How One Innovation May Change the Solar Energy Game Forever

If you've ever ventured out into the middle of the desert, you've likely encountered a solar field of sorts. On the way to Las Vegas, for example, there exists a solar plant that leverages thousands of glass reflectors to burn hot with the power of the sun. But when it comes to more domesticate uses of the sun, researchers and consumers have been limited by the capabilities of light-absorbing perovskite films used in solar cells. Now, however, thanks to a PhD researcher at Brown University, the tides may have changed.

In a study published this week in the Royal Society of Chemistry's Journal of Materials Chemistry A, Yuanyuan Zhou of Brown University and his advisor Nitin Padture describe a new method of making perovskite films for solar cells that will be especially effective in creating ultra-thin films that are semi-transparent. By using a room-temperature solvent bath to create perovskite crystals, rather than the blast of heat used in current crystallization methods, the new technique produces high-quality films with precise control that is perfect for mass production methods.

"Using other methods, when the thickness gets below 100 nanometers you can hardly make full coverage of film. You can make a film, but you get lots of pinholes" Zhou says. "In our process, you can form the film evenly down to 20 nanometers because the crystallization at room temperature is much more balanced and occurs immediately over the whole film upon bathing."

While past methods have proven effective in the march of the green movement, Zhou's new techniques may even further drive the movement in that it has the potential to mitigate high costs of solar cells.

Why is this new method such an innovation worth making?

Though solar cells have been made for many years now, the techniques used to date are highly inefficient in terms of production and are contradictory to the green movement in that they require large bursts of heat often obtained by the consumption of fossil fuels.

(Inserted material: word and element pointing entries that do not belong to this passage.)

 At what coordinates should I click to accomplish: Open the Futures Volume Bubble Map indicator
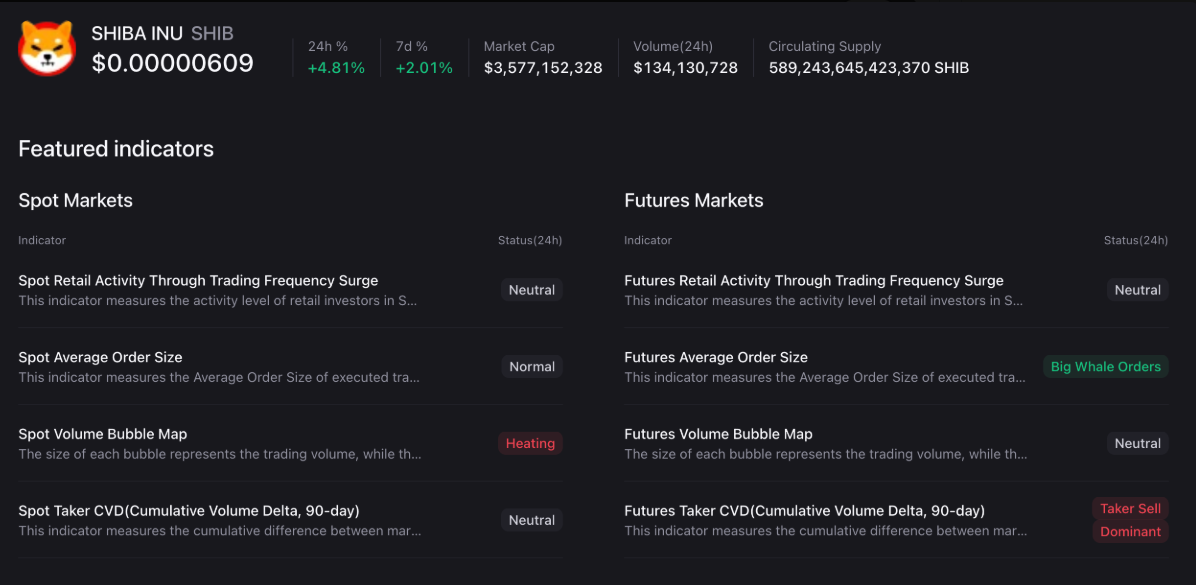tap(718, 433)
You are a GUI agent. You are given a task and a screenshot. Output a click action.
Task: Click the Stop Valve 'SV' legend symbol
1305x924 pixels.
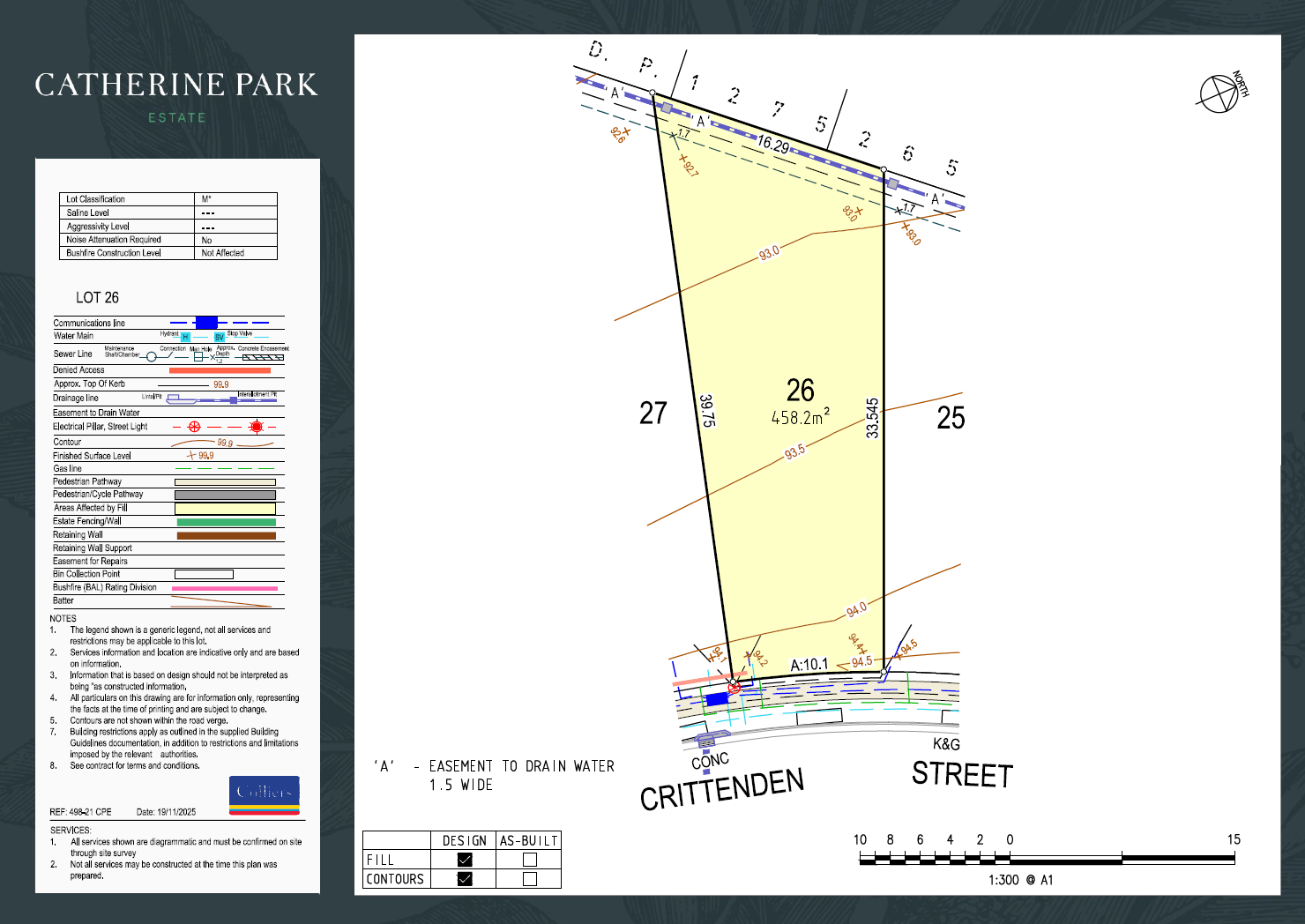click(x=220, y=338)
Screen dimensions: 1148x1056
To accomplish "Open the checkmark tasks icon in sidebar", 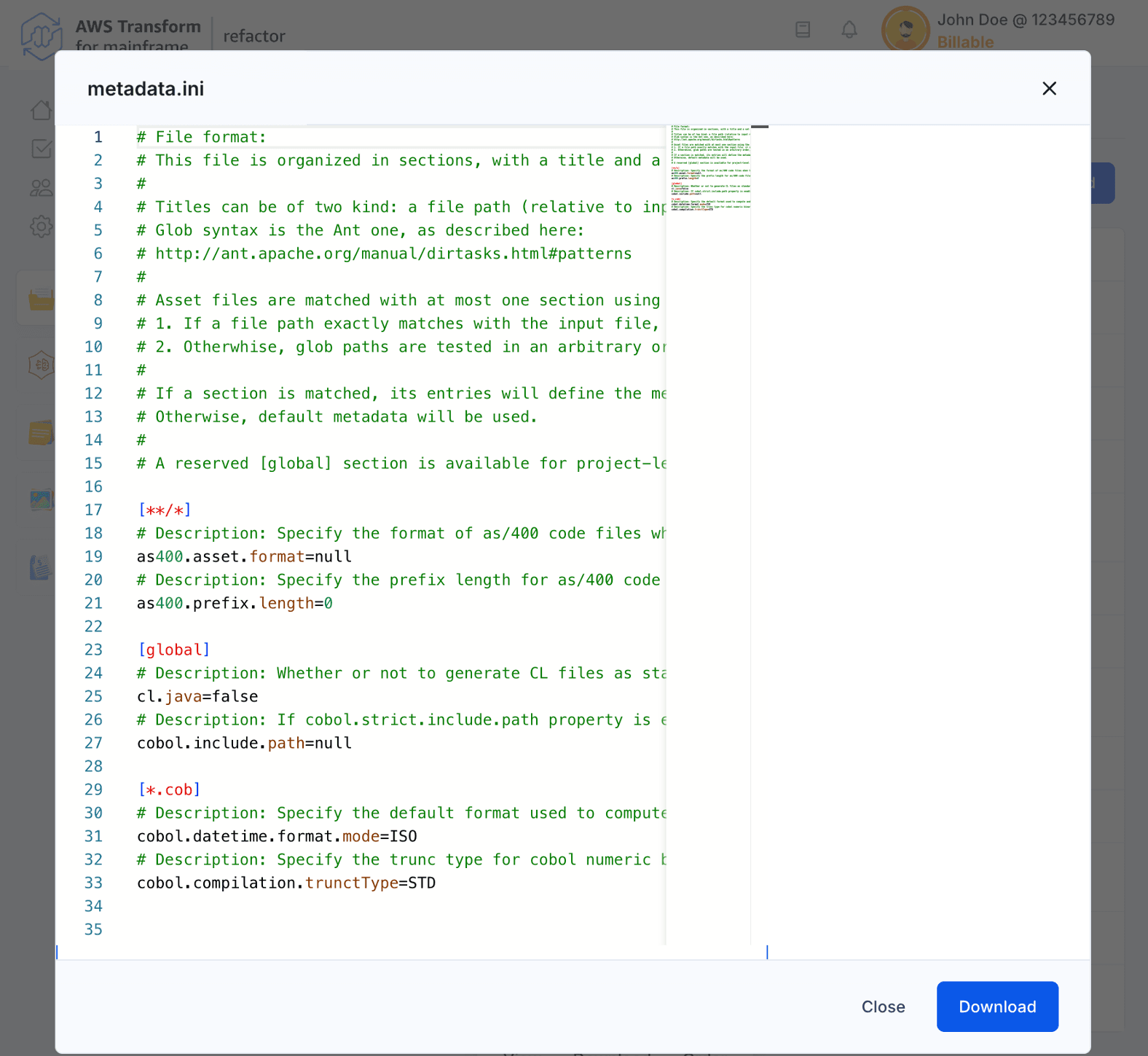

"People have made good films over relatively small areas-a fraction of a centimeter or so square" Padture says. "But they've had to go to temperatures from 100 to 150 degrees Celcius, and that heating process causes a number of problems."

Zhou's technique may leverage chemical processes to better harness perovskite crystals, but it's not only an innovation in the application of the films. The new study published this week in the Journal of Materials Chemistry A also points towards a bright future for mass production and greater overall efficiency in the process of obtaining solar energy.